Deputy Interior Secretary Tommy Beaudreau and other administration officials announced the funding during a visit Wednesday to Imperial Dam along the Colorado River in Yuma, Ariz., which has received more than $8 million to repair silt-filtering basins, according to department.
“As we work to address record drought and changing climate conditions across the West, these investments in our aging water infrastructure will conserve community water supplies and revitalize delivery systems in the water,” Beaudreau said in a statement.
Severe droughts have plagued much of the West in recent years, and federal and state officials are figuring out how to conserve precious water supplies and ease the blow for communities forced to water cut. The recent barrage of atmospheric rivers in California has led to the opposite problem, with extensive flooding test reservoirs, levees and other water infrastructure.
“This winter’s onslaught of devastating winter storms is just the latest in a long line of weather whiplash in California that has strained and damaged our aging infrastructure,” Sen. Alex Padilla (D-Calif.) told reporters Wednesday during a call about the new funding. “And because we know the threat of climate change is an existential threat, we need to be strategic and intentional about how we invest in infrastructure as extreme weather events come at us more frequently.”
Federal funding for water-related issues in the West is increasing, with an additional $4 billion allocated to alleviate the effects of drought as part of the Inflation Reduction Act.

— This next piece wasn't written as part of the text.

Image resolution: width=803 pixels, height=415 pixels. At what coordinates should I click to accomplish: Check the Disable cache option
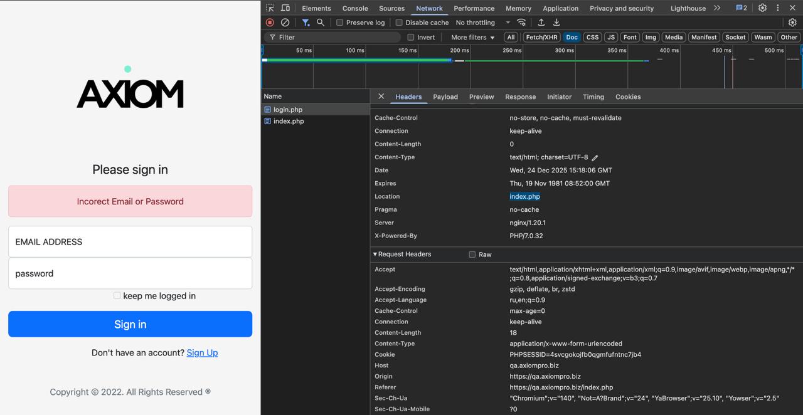tap(398, 23)
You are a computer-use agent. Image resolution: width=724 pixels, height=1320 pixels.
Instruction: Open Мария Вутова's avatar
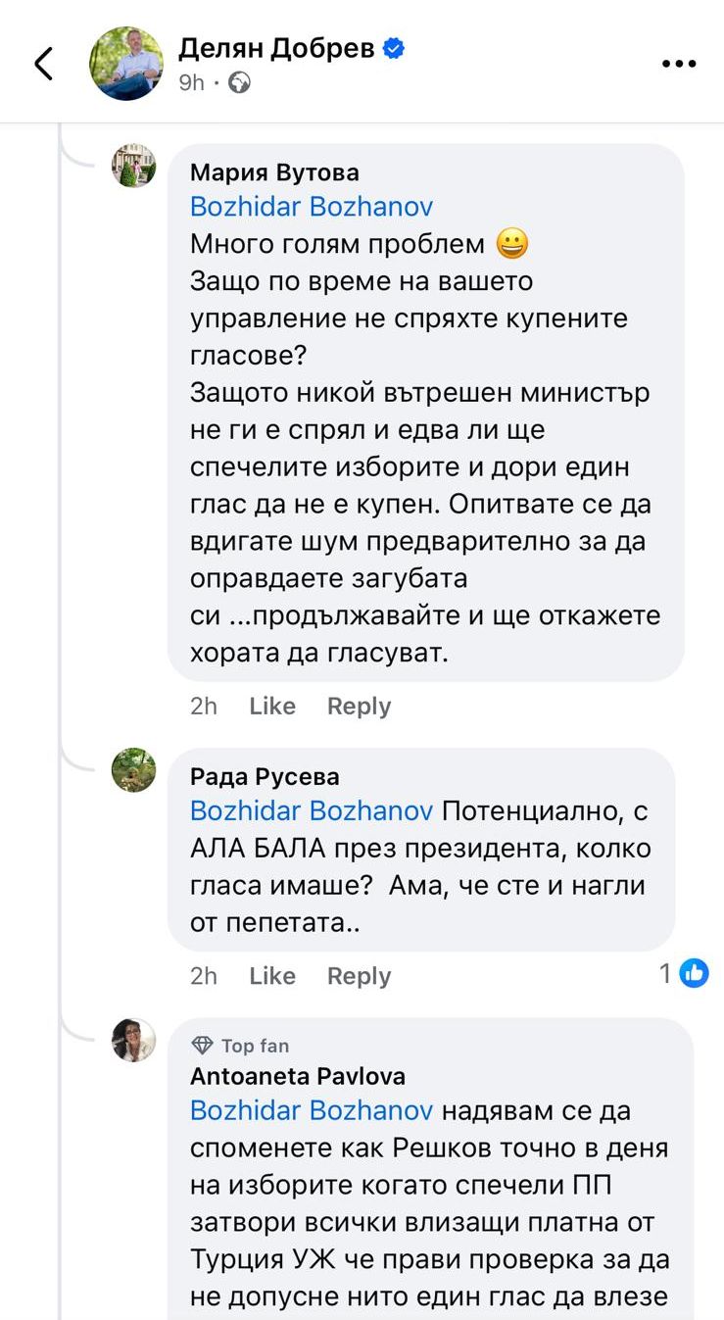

The fund will include payments to farmers to temporarily avoid planting to save water, as well as longer-term investments in more efficient irrigation systems and improving canals to reduce water loss.
“Unprecedented conditions require new solutions,” said US Bureau of Reclamation Commissioner Camille Calimlim Touton.
Big-ticket items in Interior repair projects include $43 million to refurbish generators and turbines at the San Luis hydropower plant in Merced County, Calif.; $42 million to replace transformers at California’s Spring Creek Power Facility for pumps that move water from the Trinity River to the Sacramento River; and $66 million for fish hatchery upgrades on the Trinity River in California.
While most of the funding is aimed at repairing aging infrastructure, some is aimed at preventing water from being wasted. In Idaho, $4 million will go toward lining six miles of a canal in the Boise area to help prevent runoff. Another $4 million will be spent to repair a canal in Washington state’s Columbia River Basin that has been leaking water for years, according to a list of funded projects by the Bureau of Reclamation.
The issue of lost water – through evaporation or other forms of waste – has become a central point in the Colorado River negotiations. Many of the basin states want to attribute significant cuts to water use based on evaporation and other losses. California, which stands to lose the most from that approach, rejected the plan.